Seeing as Sorenstam won more than 90 titles over the 16 years which represent one of the game's most successful careers, Tseng has some catching up to do and perhaps it will be better for her ego if she picks on someone her own age. Step forward, Michelle Wie. Yesterday the Hawaiian followed up a hugely encouraging 70 with a 76 to fall to the middle reaches of the leaderboard. All the hype of the night previous had transmogrified once more into tripe.
Tseng might conclude it was ever thus with the Hawaiian 10 months her junior. In 2004, Tseng beat Wie in the final of the US Women's Public Links. Yet while the loser was built up into a global superstar, turning pro the next year as a 16-year-old, Tseng followed a more cautious path. She remained an amateur until she was 18 and then started on the Asian and Canadian Tours.

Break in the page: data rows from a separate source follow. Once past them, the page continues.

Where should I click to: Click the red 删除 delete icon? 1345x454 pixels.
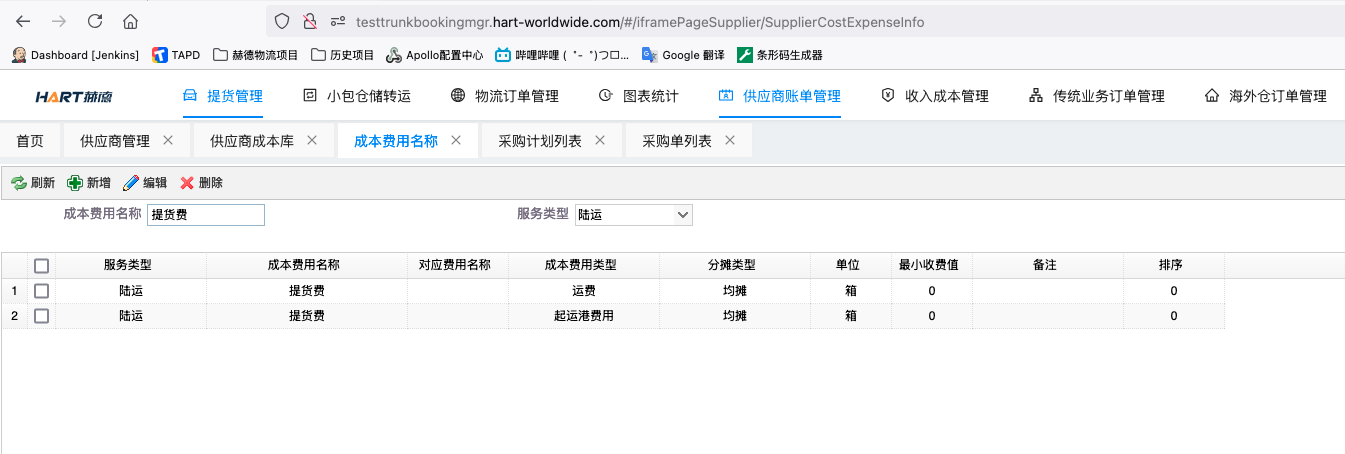click(x=187, y=183)
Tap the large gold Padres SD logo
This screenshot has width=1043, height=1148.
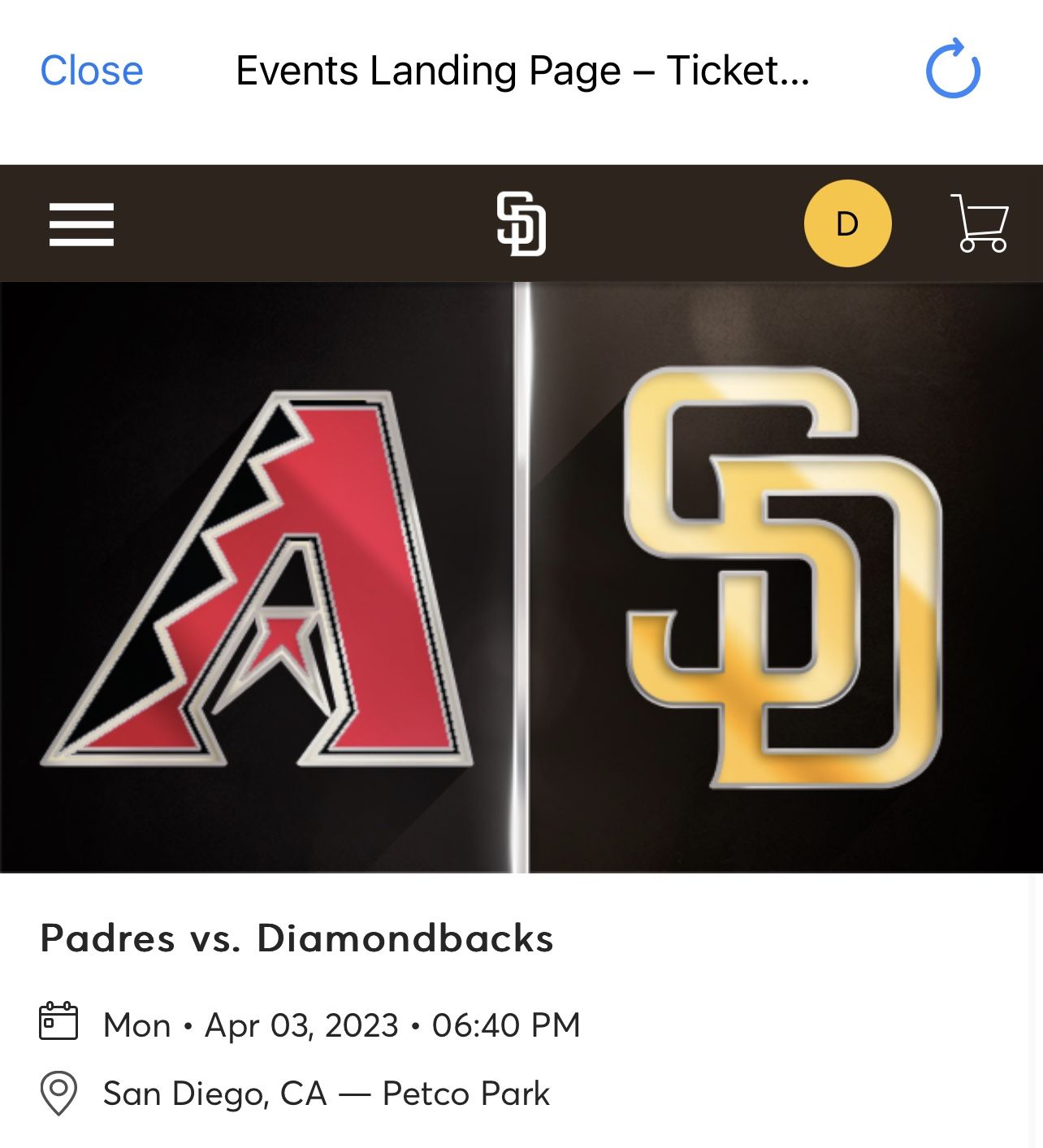pos(783,577)
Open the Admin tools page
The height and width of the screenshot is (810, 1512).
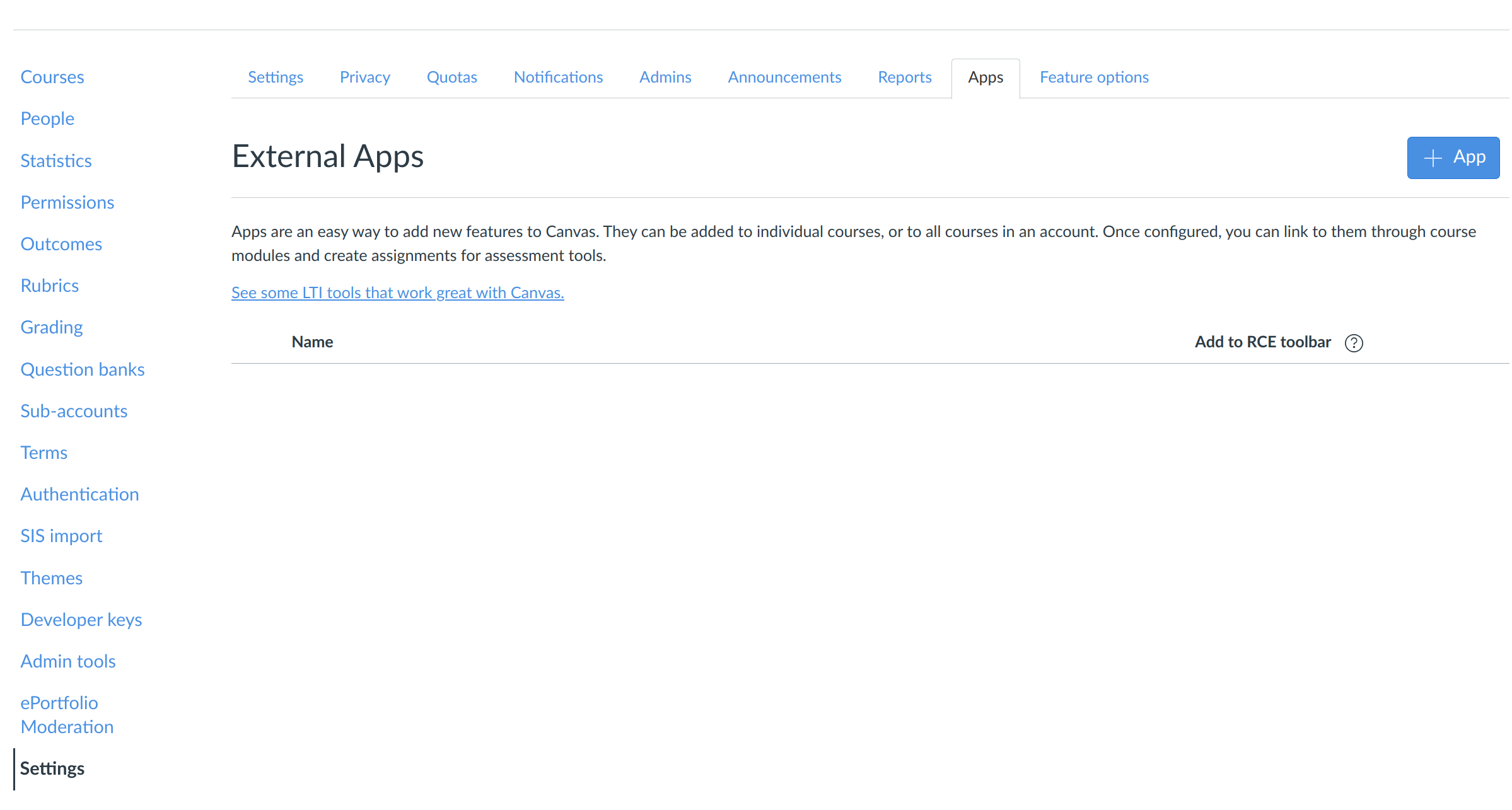67,661
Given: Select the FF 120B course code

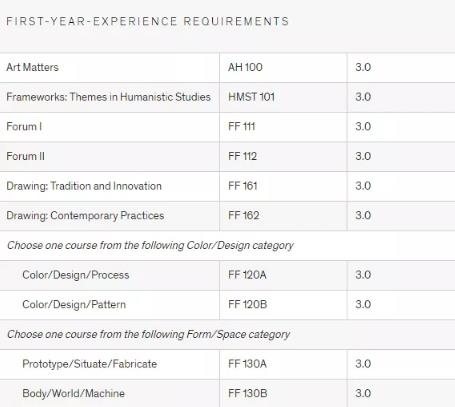Looking at the screenshot, I should [248, 305].
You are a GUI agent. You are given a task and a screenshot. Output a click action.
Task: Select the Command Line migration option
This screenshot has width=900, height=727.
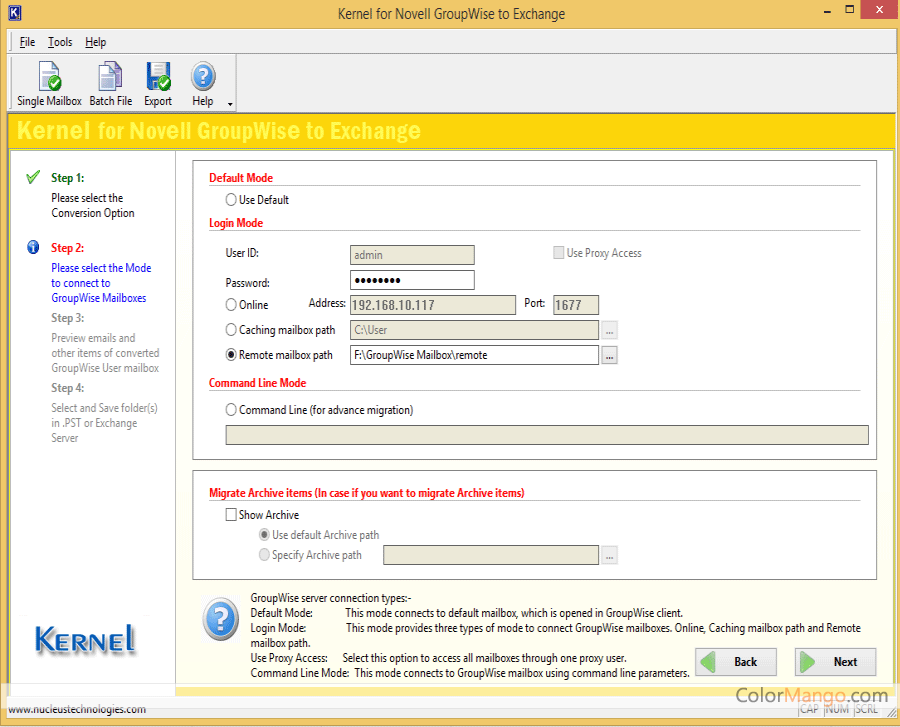pyautogui.click(x=232, y=410)
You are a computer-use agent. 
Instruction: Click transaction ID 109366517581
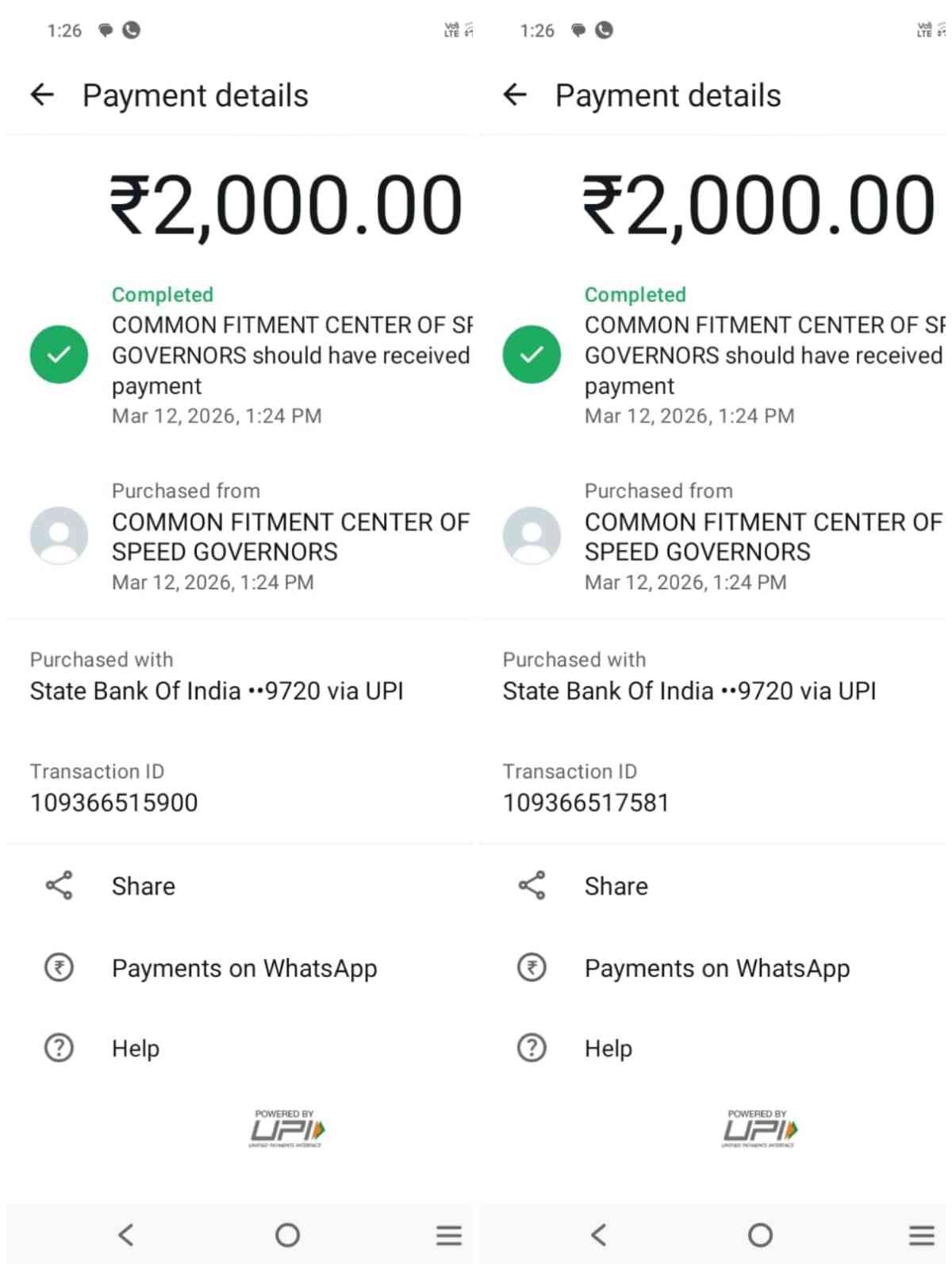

Which route worked? Money-grabbing or experience-gaining? Well, Tseng is the world No 5 and already has two majors to her name and Wie has not enjoyed a top-10 finish in a major in four years.
Alas, it wasn't just Wie nursing the bruises of golf's traditional backlash. There is not a Briton in the top 20 and last year's champion, Catriona Matthew, suffered a 10 – that included an air shot – on the par-four 13th. The Scot was close to tears as her defence ended in humiliation at 12-over. "Supermum" had been force-fed 81 shots of Kryptonite.